Aging is a major risk factor for a variety of neurobiological diseases leading to variations of transcriptional and protein expression in affected tissues. In healthy organisms the balance between pro- and anti-inflammatory reactions is a prerequisite to ensure an appropriate immune response. The ARGES project used an animal model of mice to gain age-related differences in the (inflammatory) responses to stroke (MCAO model) and combine multidisciplinary approaches including functional genomics, proteomics, biochemical experiments, animal experiments and patient study. Using the whole genome chip array technology we are able to measure the gene expression of about 26 500 genetic probes in 112 brain and 20 000 genetic probes in 80 blood samples of mice. This data matrix of about 4.5 million data points was statististical analysed to get significant regulated genes. Based on this data they identified new key regulatory pathways, affected by stroke in combination with ageing.
Thereby, genes specific for microglial cells, the immune competent cells of the CNS, seem to be different regulated after stroke dependent on ageing. ARGES found changes in gene expression responsible for antigen presentation, migration and phagozytosis. Thus, there is strong evidence that the fine balanced system of immune response is disturbed due to ageing. This disorder could lead to a second hit which could increase the neurological damage after stroke. So, ARGES were able to define novel genes and pathways responsible for different recovery after stroke dependent on ageing. On the basis of these data, ARGES characterised the (inflammatory) response local in brain and systemic in white blood cells to pave the way for new therapeutic interventions. The genes and the resulting target structures identified by expression studies in the animal model will be added to a set of candidate genes and evaluated in a parallel clinical study. Thus we hope, that measurement of transcriptional response in white blood cells in patients as well as in animal model allows the definition of novel surrogate markers. General we expect that these data will give a principle view on the consequences of stroke at different ages.

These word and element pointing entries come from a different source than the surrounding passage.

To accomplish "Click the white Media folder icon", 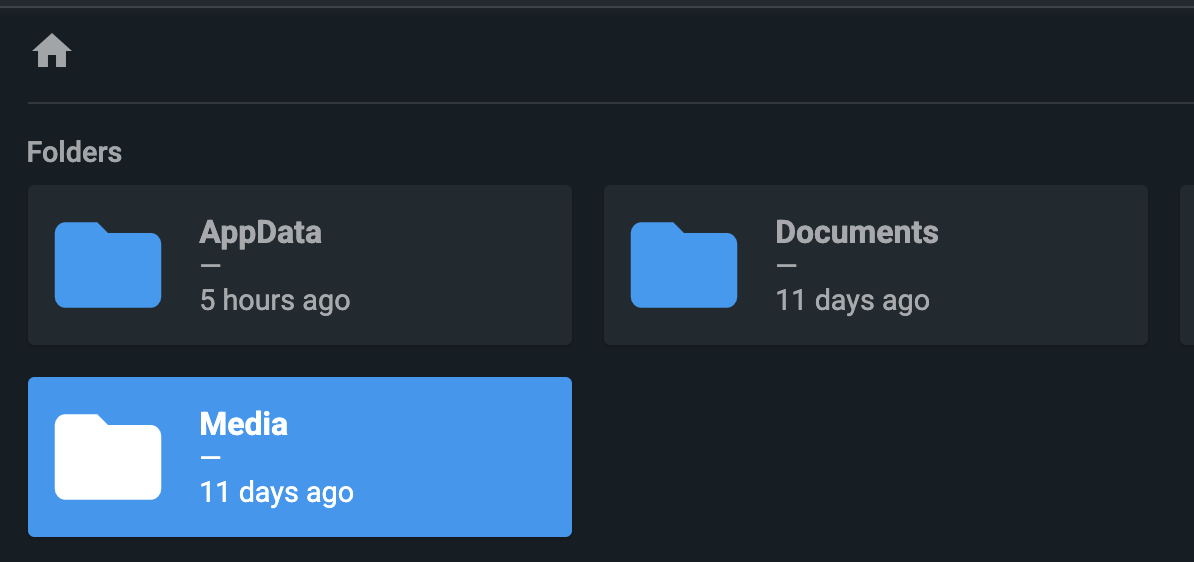I will tap(108, 457).
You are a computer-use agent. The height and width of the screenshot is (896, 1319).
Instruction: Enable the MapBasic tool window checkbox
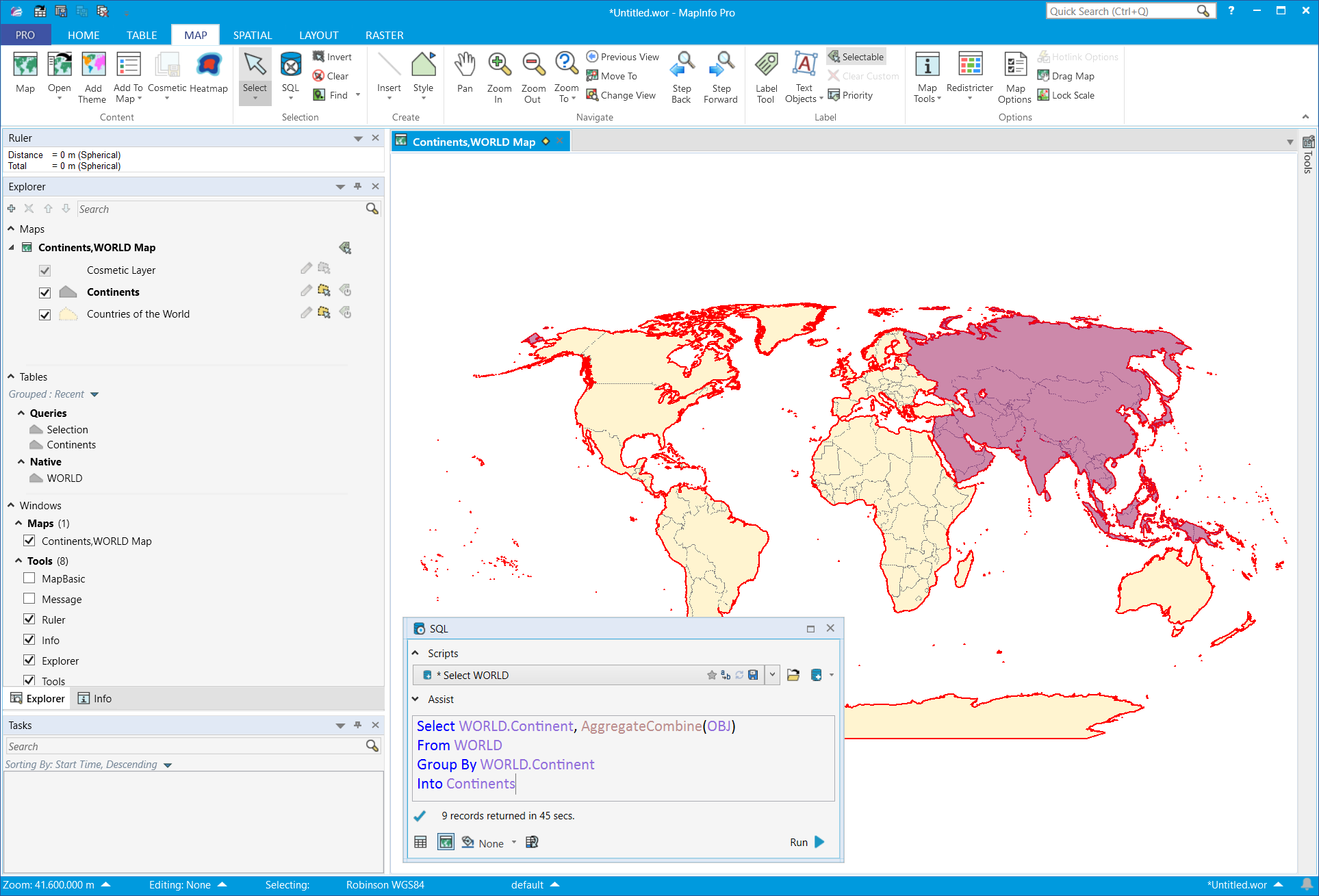[x=29, y=578]
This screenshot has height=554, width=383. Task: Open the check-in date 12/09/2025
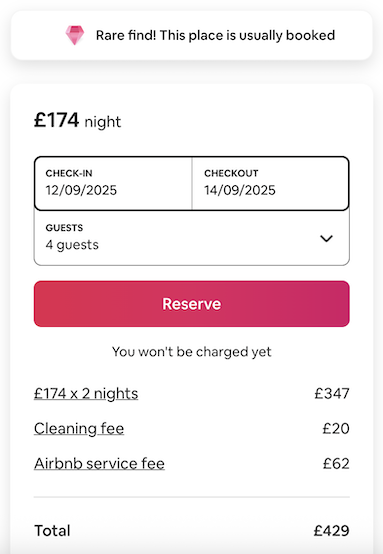(113, 183)
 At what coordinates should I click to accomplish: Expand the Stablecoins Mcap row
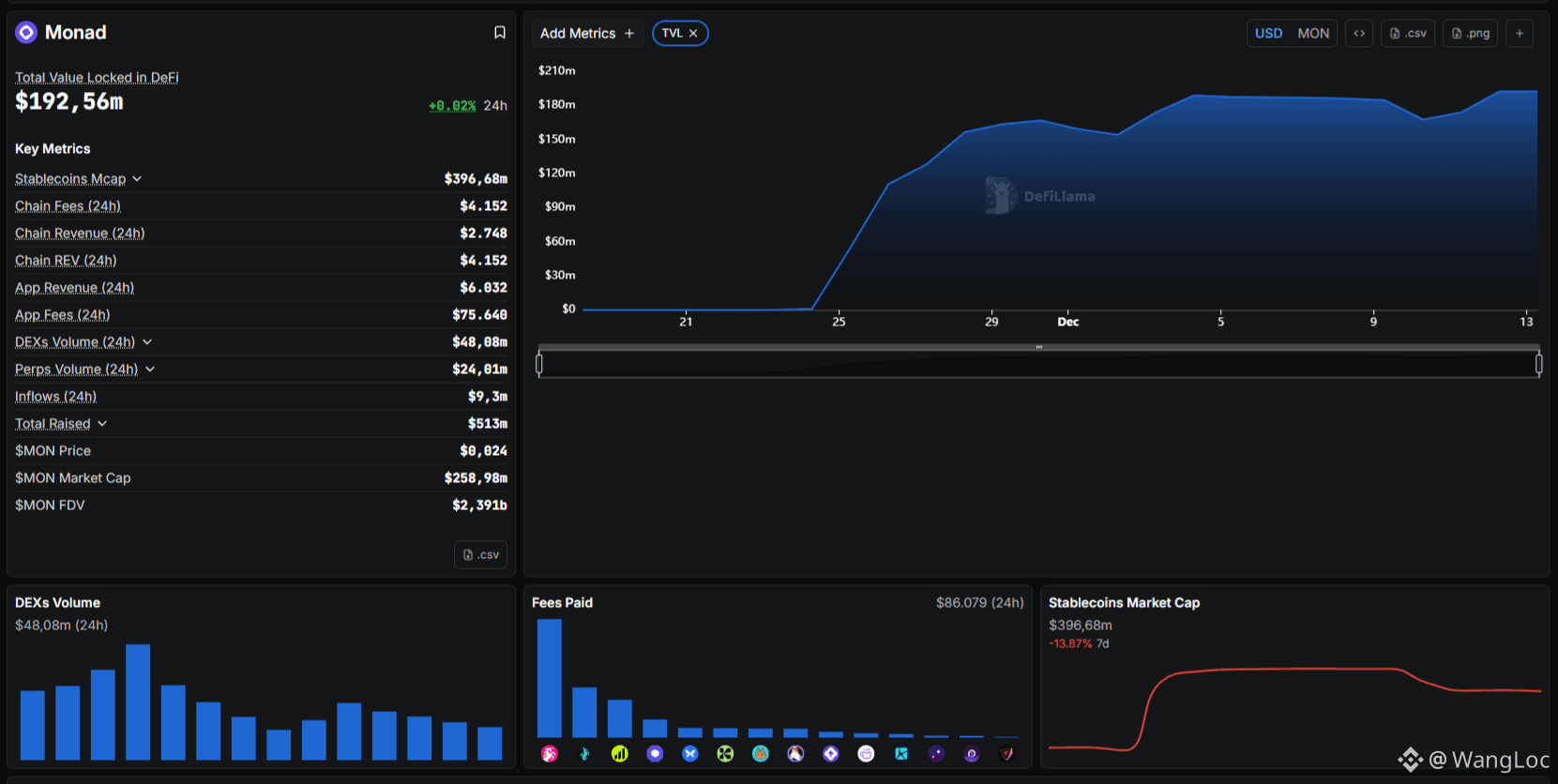pos(137,179)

To identify proteins regulated by stroke in an age dependent manner two-dimensional (2D) differential gel electrophoresis (2-DIGE) in combination with high sensitive fluorescence detection was performed. This assay comprising 112 protein samples enables us to detect 702 protein spots. The data set of about 80 000 expression values was statistical analysed to select 100 protein spots for identification by mass spectroscopy. These proteins have been assigned to different signal pathways. Thereby results obtained from transcriptom analysis could be confirmed on protein level. These very promising signal cascades that are differently affected by ageing will determine our future research.
The study provides basic data on age-related changes in the transcriptome and the proteom, as well as the recovery and mortality after stroke. Provided that the main conclusion -relative independence of age of the recovery process - can be confirmed with human data later on, these results will strongly affect the therapy, the therapeutic effort and future therapeutic research directed to the treatment of elderly European stroke patients. The potential applications that might arise from this project are:
(i) new diagnostic options to monitor the systemic (inflammatory) response after stroke and
(ii) new age adjusted therapeutic options to reduce the effects caused by the overreaching inflammatory reaction in brain and the systemic immune suppression later on after stroke.